La presse et les hommes politiques s’étaient alors déchaînés contre une agression homophobe forcément commise, actualité oblige, par des proches du mouvement « La manifestation pour tous » de Frigide Barjot ou du Printemps français. Dix jours après la transmission des informations précises aux enquêteurs, le Parquet de Paris affirmait froidement ne disposer d’aucun nom de suspect, ni d’aucune image. « Nous ne comprenons pas pourquoi ces interpellations ont pris autant de temps » s’étonne l’informateur… Eh bien, répondons à ce citoyen exemplaire mais peu au fait des pratiques médiatiques que ce mensonge n’avait d’autre but que de maintenir le plus longtemps possible le mythe de l’agression menée par des opposants au mariage gay.
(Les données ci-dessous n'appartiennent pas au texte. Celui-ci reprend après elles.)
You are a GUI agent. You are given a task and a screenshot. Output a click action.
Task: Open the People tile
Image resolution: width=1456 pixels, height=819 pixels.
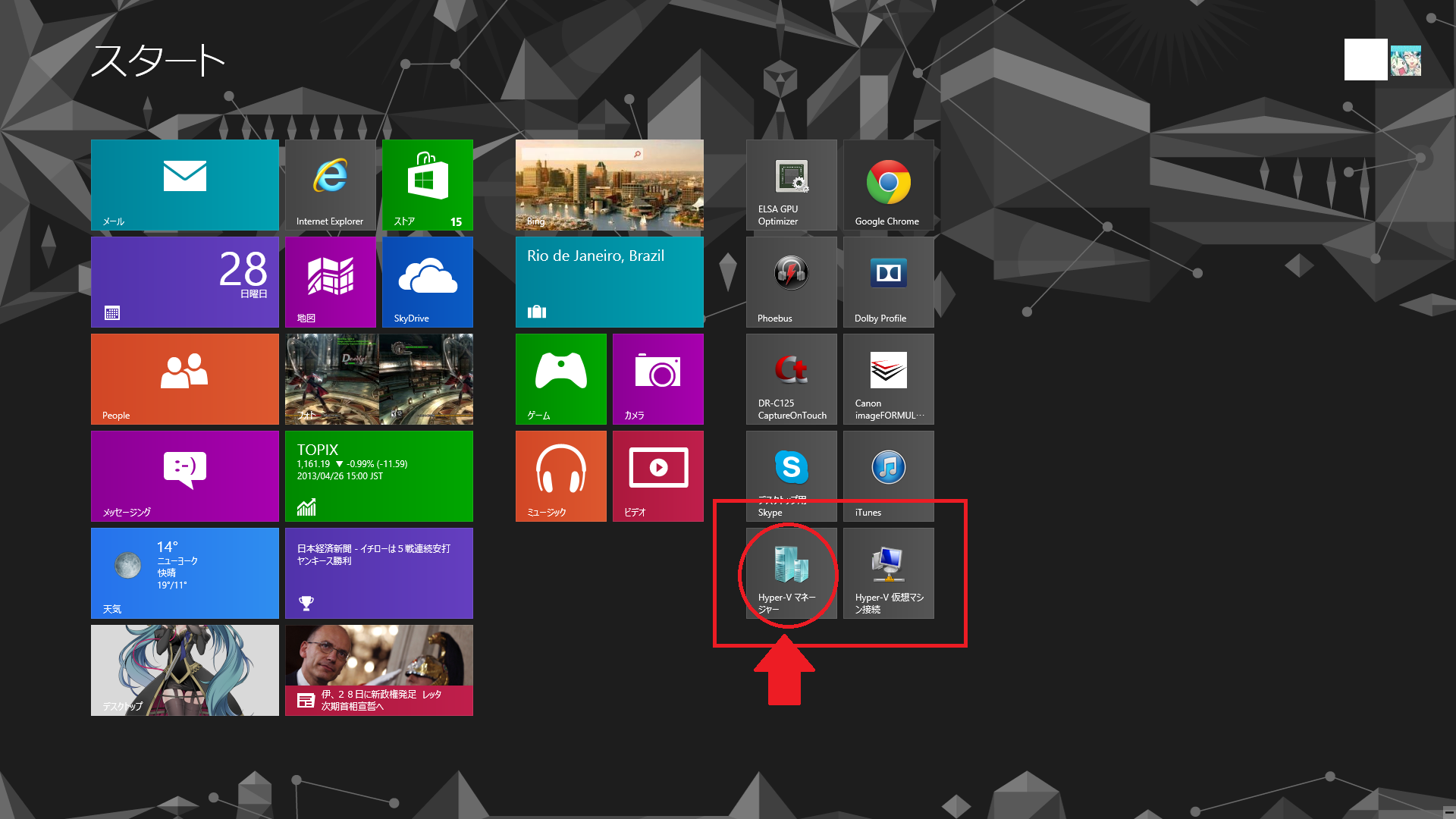(x=184, y=378)
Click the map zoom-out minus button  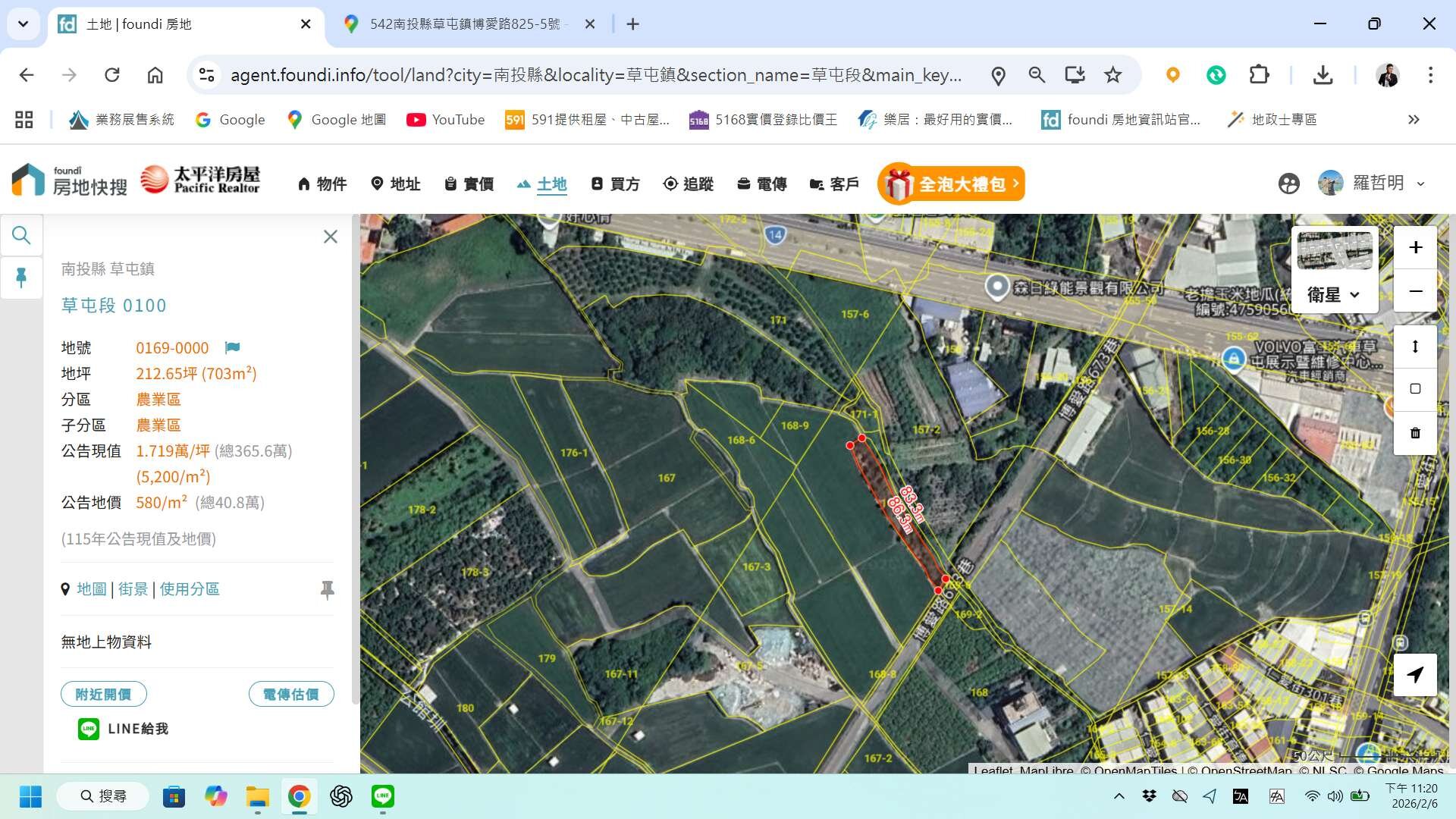[1415, 291]
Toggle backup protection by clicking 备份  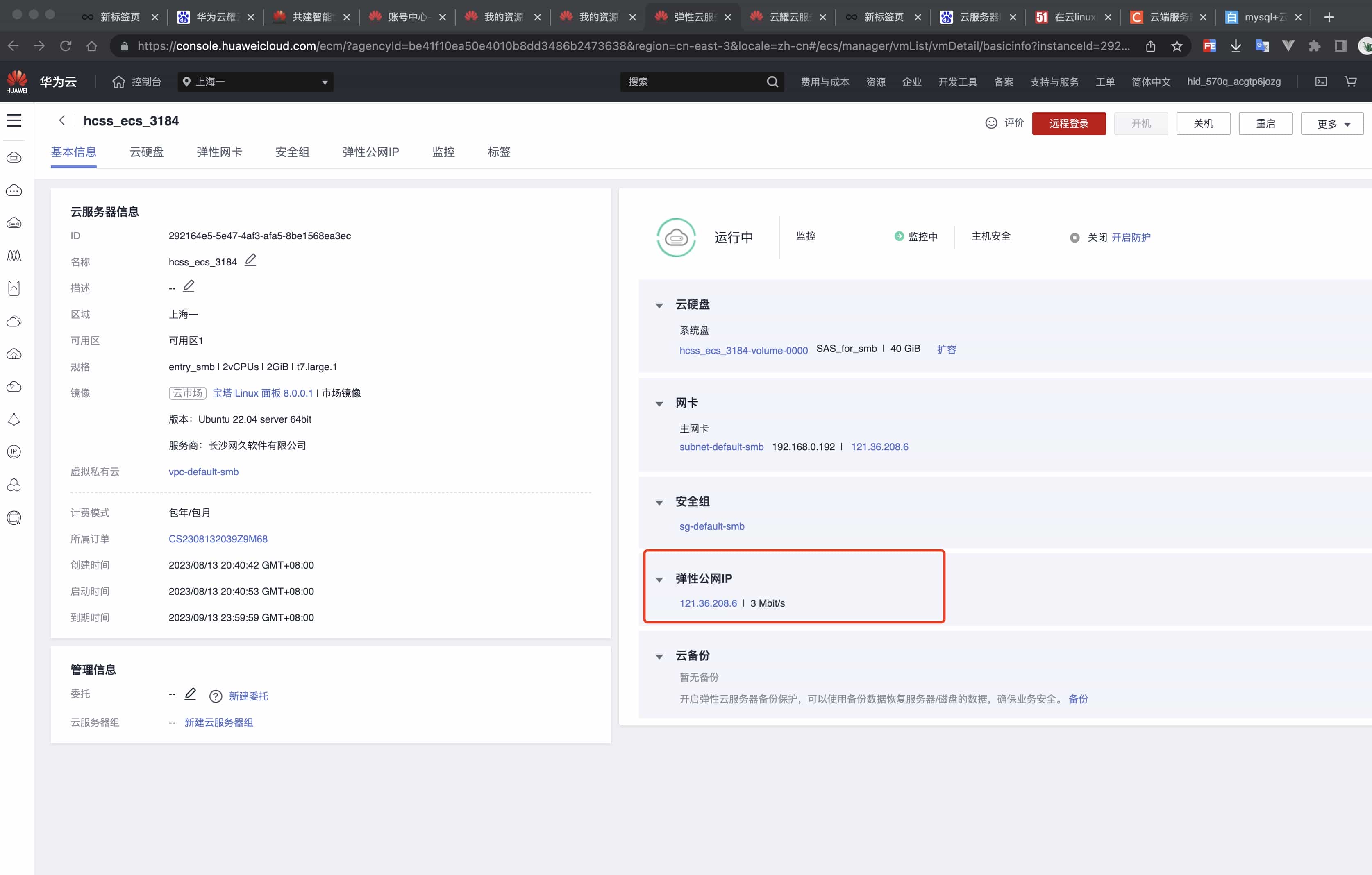[1079, 698]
Laisser cinq mois en liberté les agresseurs parfaitement identifiés permettait de laisser s’installer le mensonge avant que l' »opinion publique » n’oublie et n’en avale d’autres.

Les trois jeunes majeurs – qui n’ont rien, mais alors vraiment rien à voir avec le mouvement anti-mariage pour tous… – ont été mis en examen pour violences en réunion et en raison de l’orientation sexuelle. Deux d’entre eux ont été écroués vendredi dernier.  Quant au mineur il aurait été laissé en liberté.

Voici encore un bel exemple de mensonge médiatico-politique comme on peut en relever plusieurs fois par semaine.